- ABOUT THIS TASK: Output every line of the material exactly, omitting images.

- GIVEN DATA:
:::::
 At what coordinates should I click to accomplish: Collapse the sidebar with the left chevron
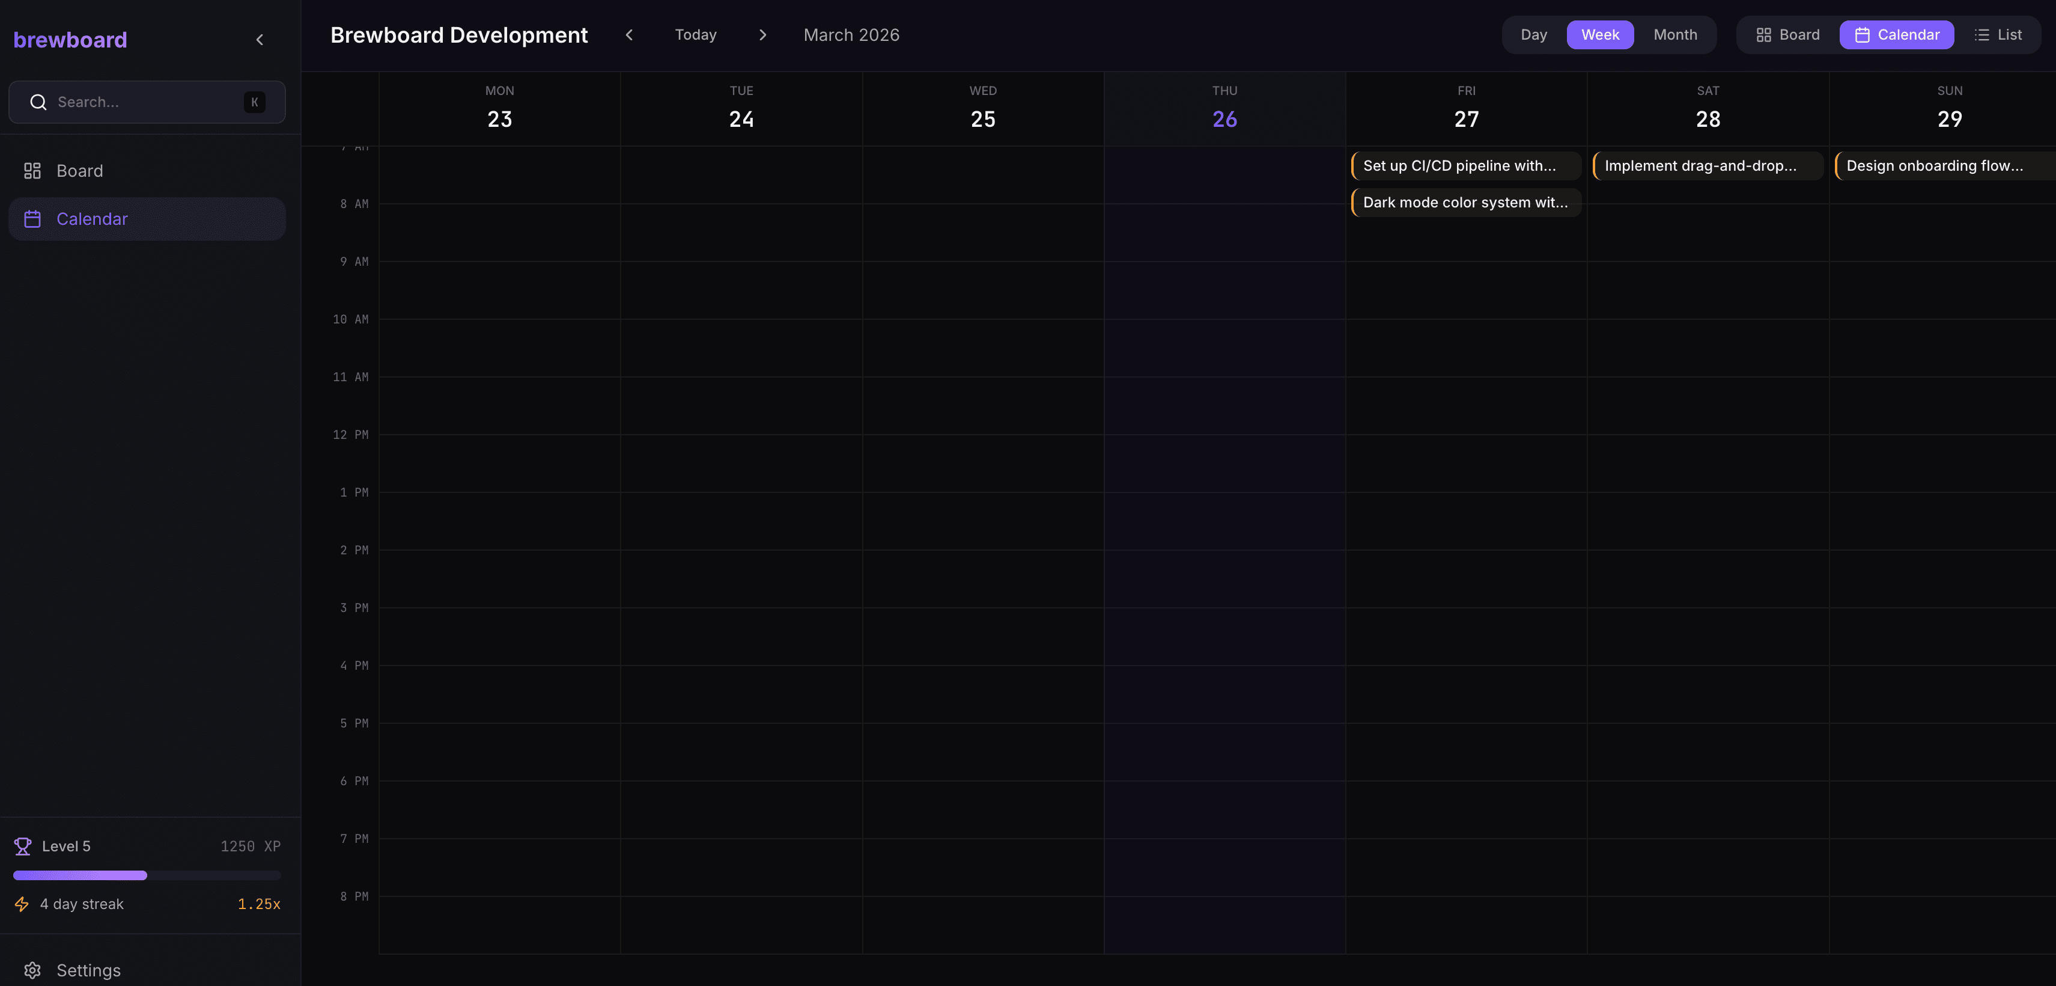point(259,38)
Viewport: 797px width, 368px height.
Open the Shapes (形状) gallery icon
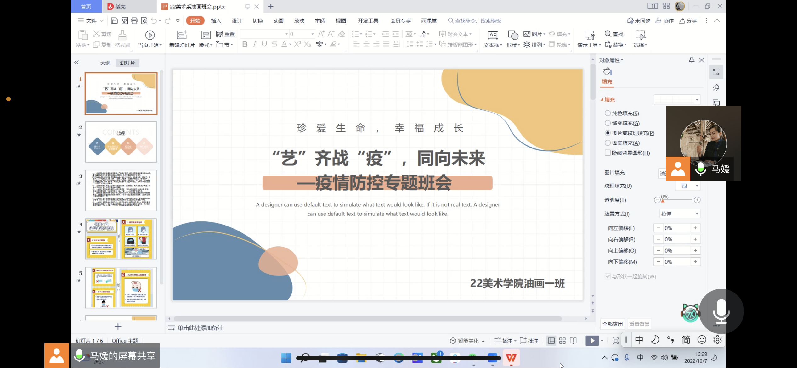(513, 35)
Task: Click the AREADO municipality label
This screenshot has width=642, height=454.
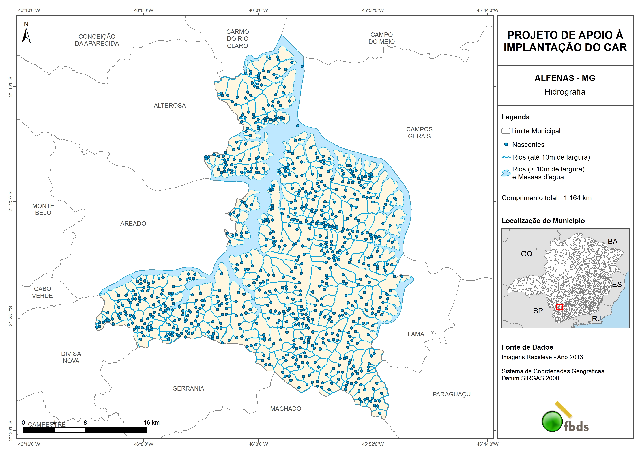Action: point(133,224)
:::::
- ANSWER BELOW:
 At what coordinates should I click to accomplish: Collapse the sidebar with the left chevron
point(259,38)
Viewport: 797px width, 368px height.
Open the Shapes (形状) gallery icon
(513, 35)
Task: Click the AREADO municipality label
This screenshot has width=642, height=454.
Action: point(133,224)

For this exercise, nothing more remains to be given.